Ultimately, choosing a model is about trade-offs. This is where a tool like Artificial Analysis shines. It aggregates data from multiple sources and presents it in a way that’s incredibly useful for product people and engineers.

It moves beyond simple leaderboards to multi-dimensional charts, such as: * Quality vs. Price: This helps you see which models offer the best performance for their cost. * Quality vs. Output Speed: This is critical for user-facing applications where latency matters.

These visualizations allow you to quickly identify models that fall into your desired "sweet spot." For example, you can instantly see which models are in the top-right quadrant for high quality and high speed.

More importantly, this framework forces you to consider factors beyond raw performance. For a project at a major healthcare institution, the best-performing open-source model was unusable because its terms and conditions prohibited use in medical applications. That kind of critical business or legal constraint won't show up on a technical leaderboard. Artificial Analysis helps you narrow down the options so you can perform that final, crucial due diligence.

4. In-Depth Reports: The Galileo Study on Hallucinations

Finally, look for in-depth, rigorous studies from organizations that specialize in AI quality. Galileo, for example, produced a detailed report on model hallucination—one of the biggest concerns for business and product leaders. If you can't trust the results, the AI is just a cool party trick.

The strength of such reports is their depth and thoughtful analysis. They often evaluate models on more nuanced tasks, like their effectiveness within a Retrieval-Augmented Generation (RAG) system, which is a much better use case for LLMs than treating them as standalone sources of truth.

The downside is that these reports are static and can become outdated quickly in this fast-moving industry. However, they provide an invaluable snapshot and a methodological blueprint for how to conduct your own deep evaluations.

The Final Frontier: Quality Assurance for Non-Deterministic Systems

This brings us to the critical topic of Quality Assurance (QA). How do we truly test these things? The state of the art for testing LLMs is still a work in progress, even within the QA community. The non-deterministic nature of these models throws a wrench in traditional testing paradigms.

The seductive nature of a smooth-talking AI is the biggest hurdle. People type in one or two prompts, get what looks like a compelling answer, and assume it works. But that answer could be built on completely fabricated points. Getting past this superficial validation is the frontier.

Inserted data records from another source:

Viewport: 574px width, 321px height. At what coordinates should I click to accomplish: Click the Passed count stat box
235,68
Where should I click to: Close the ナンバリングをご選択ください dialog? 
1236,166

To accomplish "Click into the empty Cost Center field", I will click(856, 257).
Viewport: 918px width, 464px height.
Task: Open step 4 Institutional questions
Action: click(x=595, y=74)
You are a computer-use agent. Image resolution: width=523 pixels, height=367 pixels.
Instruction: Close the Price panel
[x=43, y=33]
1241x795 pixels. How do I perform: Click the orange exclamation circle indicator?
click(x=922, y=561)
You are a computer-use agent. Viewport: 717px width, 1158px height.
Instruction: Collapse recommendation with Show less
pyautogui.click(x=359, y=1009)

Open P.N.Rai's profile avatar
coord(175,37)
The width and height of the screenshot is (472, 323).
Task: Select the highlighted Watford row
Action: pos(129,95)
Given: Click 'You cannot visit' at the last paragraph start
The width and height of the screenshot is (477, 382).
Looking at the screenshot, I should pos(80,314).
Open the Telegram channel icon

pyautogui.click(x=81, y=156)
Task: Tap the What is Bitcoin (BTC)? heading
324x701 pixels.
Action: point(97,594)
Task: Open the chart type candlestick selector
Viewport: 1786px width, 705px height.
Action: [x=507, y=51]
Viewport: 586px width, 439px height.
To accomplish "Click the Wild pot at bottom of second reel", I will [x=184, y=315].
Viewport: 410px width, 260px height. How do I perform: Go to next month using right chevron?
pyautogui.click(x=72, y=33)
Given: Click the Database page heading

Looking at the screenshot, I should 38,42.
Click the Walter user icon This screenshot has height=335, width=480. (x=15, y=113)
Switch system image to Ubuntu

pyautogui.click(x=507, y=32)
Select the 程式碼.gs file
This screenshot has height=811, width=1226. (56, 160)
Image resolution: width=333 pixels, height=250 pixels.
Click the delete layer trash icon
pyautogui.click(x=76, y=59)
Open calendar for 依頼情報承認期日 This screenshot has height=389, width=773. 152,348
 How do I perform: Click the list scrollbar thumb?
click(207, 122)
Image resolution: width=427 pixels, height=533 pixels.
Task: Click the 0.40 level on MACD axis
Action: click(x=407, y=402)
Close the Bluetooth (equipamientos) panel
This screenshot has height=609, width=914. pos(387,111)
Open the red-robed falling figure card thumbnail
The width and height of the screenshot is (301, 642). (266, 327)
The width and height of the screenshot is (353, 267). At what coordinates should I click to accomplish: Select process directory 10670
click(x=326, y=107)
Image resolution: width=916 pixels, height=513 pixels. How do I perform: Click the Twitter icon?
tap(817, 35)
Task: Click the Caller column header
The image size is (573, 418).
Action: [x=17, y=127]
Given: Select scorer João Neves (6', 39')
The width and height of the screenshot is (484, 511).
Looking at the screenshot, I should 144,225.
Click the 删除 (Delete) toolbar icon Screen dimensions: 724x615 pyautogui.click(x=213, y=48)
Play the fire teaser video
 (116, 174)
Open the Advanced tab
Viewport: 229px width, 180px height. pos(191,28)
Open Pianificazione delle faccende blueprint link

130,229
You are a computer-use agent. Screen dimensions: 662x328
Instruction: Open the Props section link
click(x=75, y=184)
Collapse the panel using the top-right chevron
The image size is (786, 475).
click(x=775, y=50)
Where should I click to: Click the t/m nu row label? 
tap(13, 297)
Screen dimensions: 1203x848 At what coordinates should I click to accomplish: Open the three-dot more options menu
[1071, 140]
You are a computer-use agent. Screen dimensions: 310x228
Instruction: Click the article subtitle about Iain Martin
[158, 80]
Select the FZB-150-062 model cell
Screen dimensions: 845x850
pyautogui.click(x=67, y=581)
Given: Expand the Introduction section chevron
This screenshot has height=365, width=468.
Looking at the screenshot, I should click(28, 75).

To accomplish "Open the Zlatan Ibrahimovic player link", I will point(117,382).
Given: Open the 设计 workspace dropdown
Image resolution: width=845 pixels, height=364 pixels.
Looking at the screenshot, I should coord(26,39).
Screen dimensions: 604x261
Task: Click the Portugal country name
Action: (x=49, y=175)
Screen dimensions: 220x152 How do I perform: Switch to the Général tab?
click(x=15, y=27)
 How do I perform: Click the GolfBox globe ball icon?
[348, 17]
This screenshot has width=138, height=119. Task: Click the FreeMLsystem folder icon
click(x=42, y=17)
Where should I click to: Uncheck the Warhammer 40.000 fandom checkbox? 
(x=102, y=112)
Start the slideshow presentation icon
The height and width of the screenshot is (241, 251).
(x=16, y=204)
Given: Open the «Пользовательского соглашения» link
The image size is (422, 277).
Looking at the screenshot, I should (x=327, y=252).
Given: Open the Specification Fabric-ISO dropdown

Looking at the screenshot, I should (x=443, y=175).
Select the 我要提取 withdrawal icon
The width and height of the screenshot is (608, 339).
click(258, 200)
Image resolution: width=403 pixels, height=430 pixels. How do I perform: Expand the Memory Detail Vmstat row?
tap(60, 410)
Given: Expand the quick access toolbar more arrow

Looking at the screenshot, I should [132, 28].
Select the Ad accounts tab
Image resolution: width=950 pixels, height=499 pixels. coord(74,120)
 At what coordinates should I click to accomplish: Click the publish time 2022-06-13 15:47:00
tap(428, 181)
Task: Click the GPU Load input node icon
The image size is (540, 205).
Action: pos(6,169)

One effective strategy is to limit the LLM's role. Instead of using the LLM to find the answer, use it to understand the user's question and then to format the final response. The core logic—finding the actual answer from a reliable data source—should be a deterministic, testable process. This RAG-like pattern gives you a middle chunk that you can easily test, reducing the risk associated with the less predictable parts of the system.

Ultimately, evaluating and choosing an AI model is not a one-time decision. It's a continuous process. The tools and models will change daily, but the principles of diving deep, understanding trade-offs, and never trusting a headline will always apply. You must get into the details to find the right answer for your product and your users.